▶ **Data section**
□ □ □ □ □

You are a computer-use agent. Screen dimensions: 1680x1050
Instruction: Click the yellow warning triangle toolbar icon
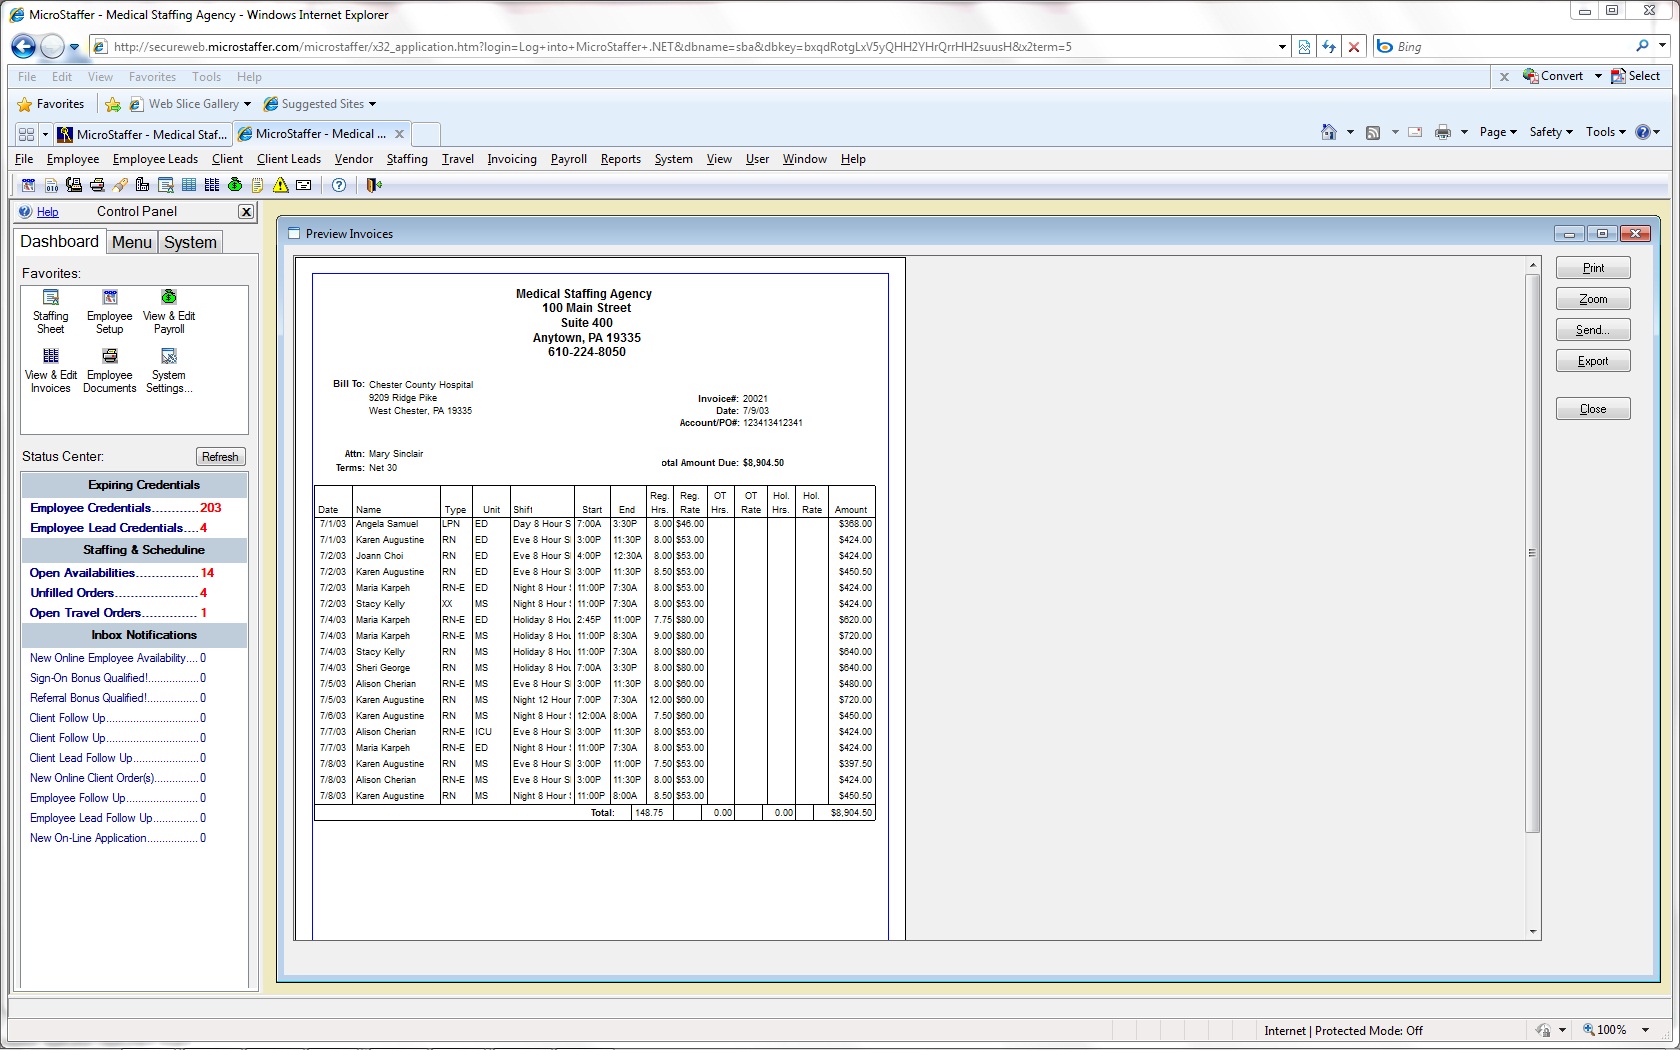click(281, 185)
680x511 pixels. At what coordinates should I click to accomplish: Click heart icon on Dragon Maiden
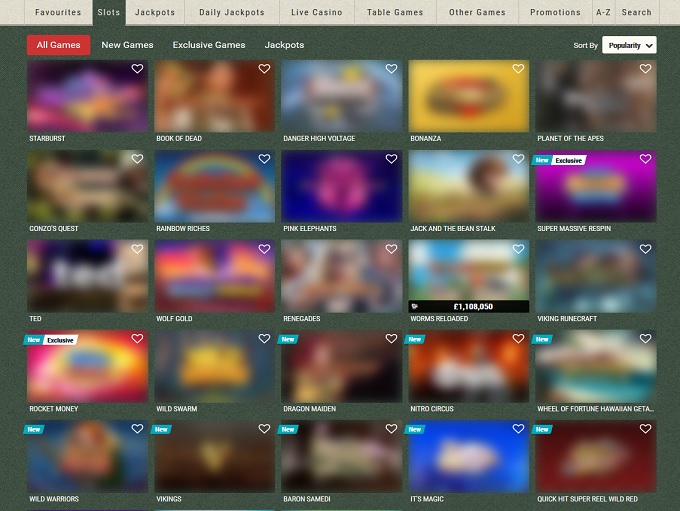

□ □ □ □ □

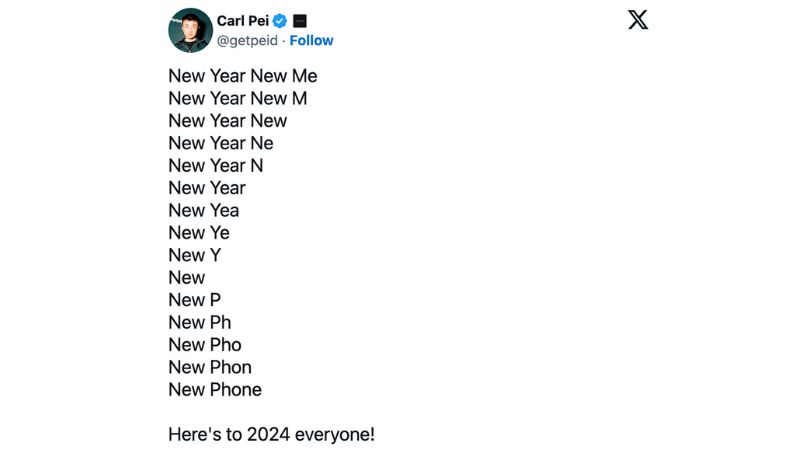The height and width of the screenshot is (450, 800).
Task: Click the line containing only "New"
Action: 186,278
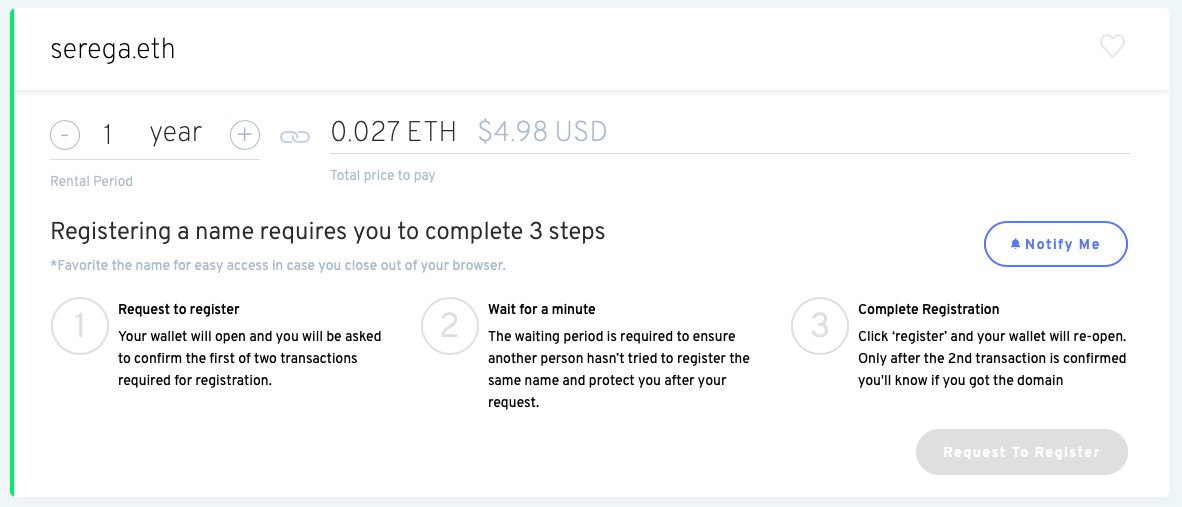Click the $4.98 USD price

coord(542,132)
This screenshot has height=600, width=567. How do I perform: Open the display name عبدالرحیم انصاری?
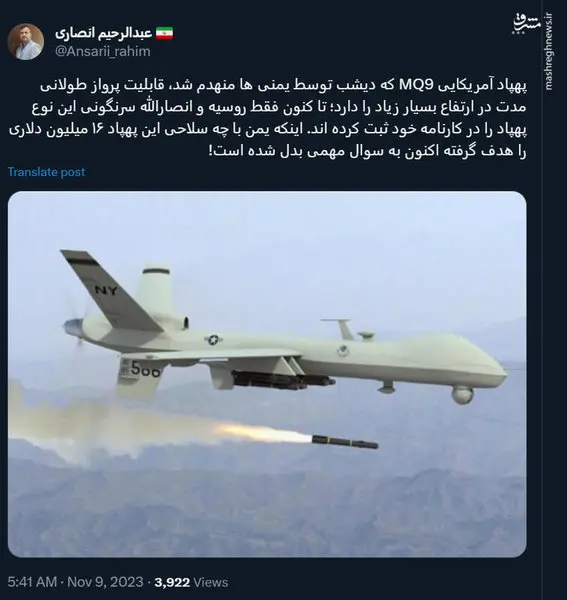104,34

□ □ □ □ □

▶ **Instructions to follow**
Above are the records; please give again, exactly and in full, only the lines that run from the line with "You are a computer-use" through the line with "680x511 pixels. At", with no pictures.

▶ **Output below**
You are a computer-use agent. Screen dimensions: 1680x1050
Instruction: Click the yellow warning triangle toolbar icon
click(281, 185)
680x511 pixels. At what coordinates should I click to accomplish: Click heart icon on Dragon Maiden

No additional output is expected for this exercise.